What's cool about these last two slides is that they now set the stage for you to raise the question: Would you like your company to be part of this 7 hour per month conversation, one which is rising in attentional market share? Be part of the shared photos? The shared articles? The product reviews and recommendations?


Slide 4

Facebook is Besting Google in Driving Traffic to the main portal sites.

Based on data from Compete, Feb 2010

Compete Inc. and their director of online media and search Jessica Ong ignited a powder keg in revealing this data during a late February interview with the San Francisco Chronicle,

I say "powder keg" as this data ignited considerable reaction from within the SEO community. So be advised, Search and SEO aficionados within your audience may also take issue, especially as that group commands the lion's share of the digital marketing spend today. (It may help with any tumult here to say, to those who dispute that Google competes with Facebook and Twitter that more recently Google lists both as competitors in their latest 10-K report. )

 

Slide 5.

Social Networking is Passing Search in Driving Referral Traffic

Source: Compete January 2010

I first saw this slide just days ago during an enlightening presentation by Gigya CEO, David Yovanno at Gigya's "Social is The Next Search" webinar. While I've not actually used this slide yet, I will as it really delivers the coup de grace. In fact, if you only have one slide to show - this is it.

That social sharing is outdistancing search in referral traffic was pointed out earlier in a prescient blog post by ReadWriteWeb's Marshall Kirkpatrick. He wrote

What would it mean if social networking over-took search in terms of sheer visits online? It would mark a sea-change on the internet. No longer would our dominant use of the web be seeking out web-pages built by HTML web-masters! Now we would all be publishing tiny little updates that perhaps only our friends and family care about. We'd be subscribing, more than we ever did by RSS, to syndicated updates from organizations of interest, large and small.

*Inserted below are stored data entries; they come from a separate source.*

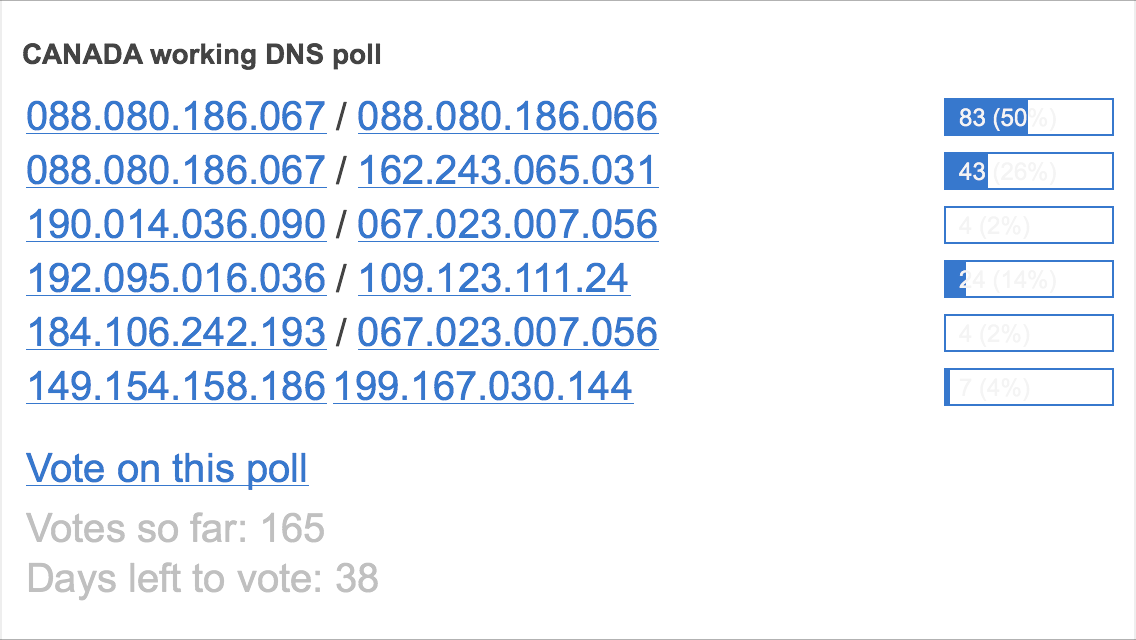Click 088.080.186.067 paired with 162.243.065.031

(176, 170)
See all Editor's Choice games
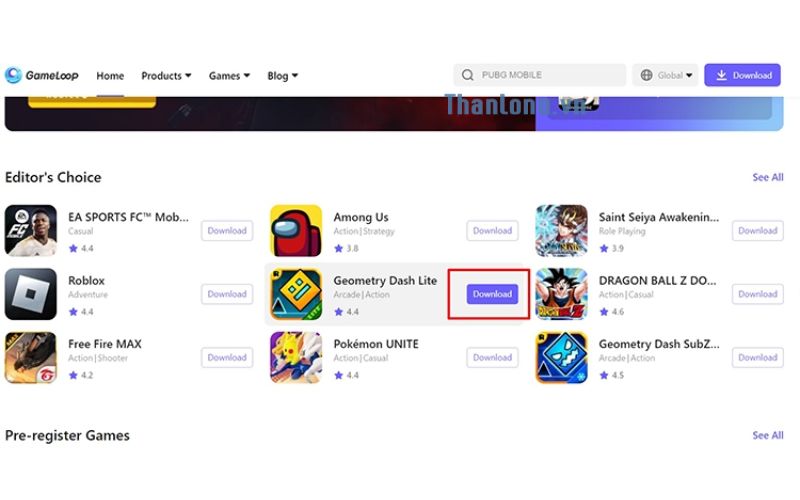 pyautogui.click(x=767, y=177)
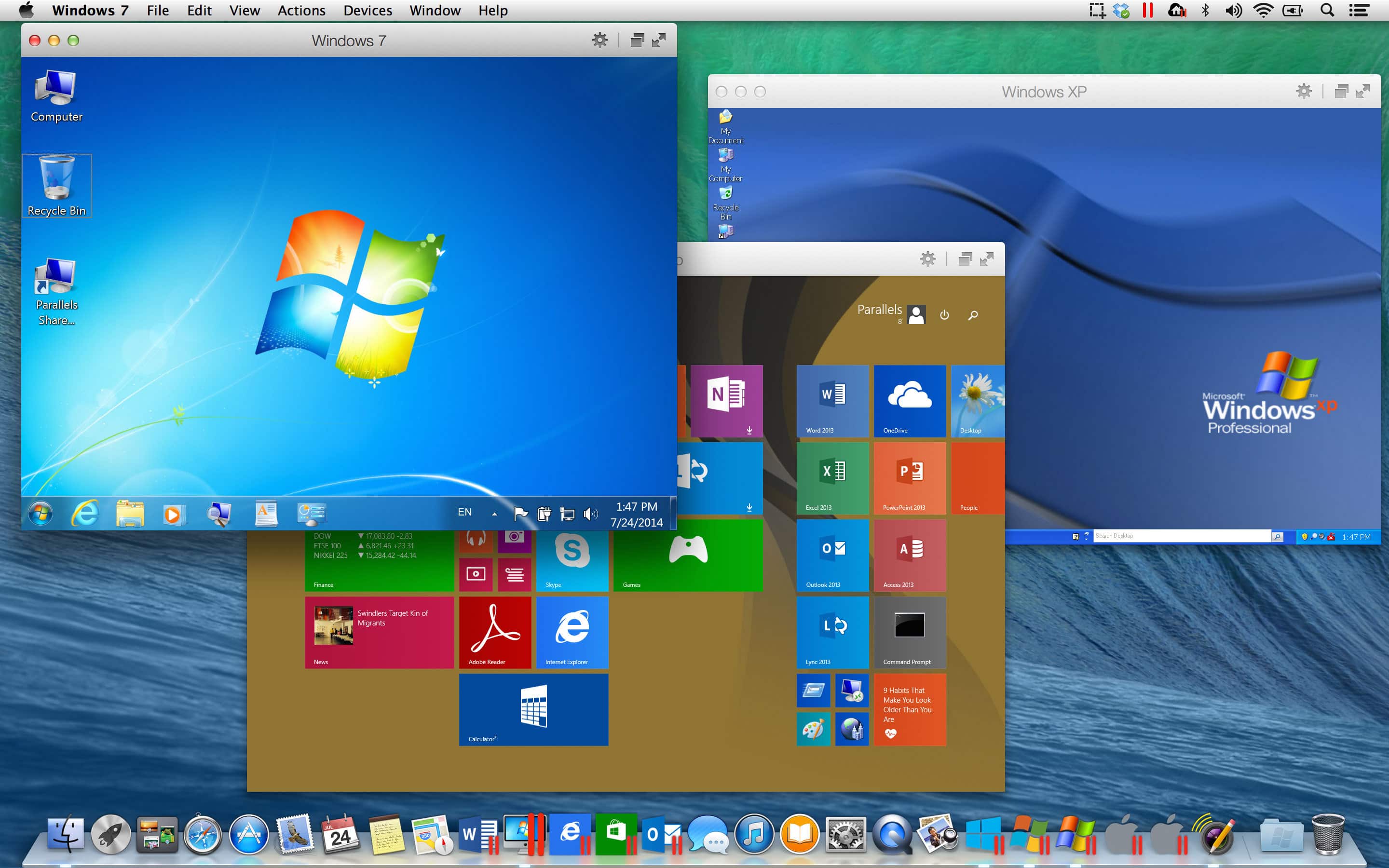This screenshot has width=1389, height=868.
Task: Select the Window menu in macOS menu bar
Action: [435, 11]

There's no doubt: there's an increasing intersection between search and social sharing. But perhaps it isn't that people are changing the way they search,  so much as their friends are changing the way they find things. One of the more important questions you can open up at this point: Is the digital marketing spend allocation for social media vs search adjusted to these new market realities?

So there you have it: Five slides that can all be understood in five minutes. (Isn't it odd that we have to unroll the past conceptions, bust the old 2007 mental schemas, in order to see the best way to meet the future?)

What slides do you find work best to open the door to deeper social media discussions?

 

Postscript: My title notwithstanding, I am not advocating a wholesale revision of the search vs social media budgets planned. Just saying: The relative sizes may not be in line with the most recent 4-6 month marketing data.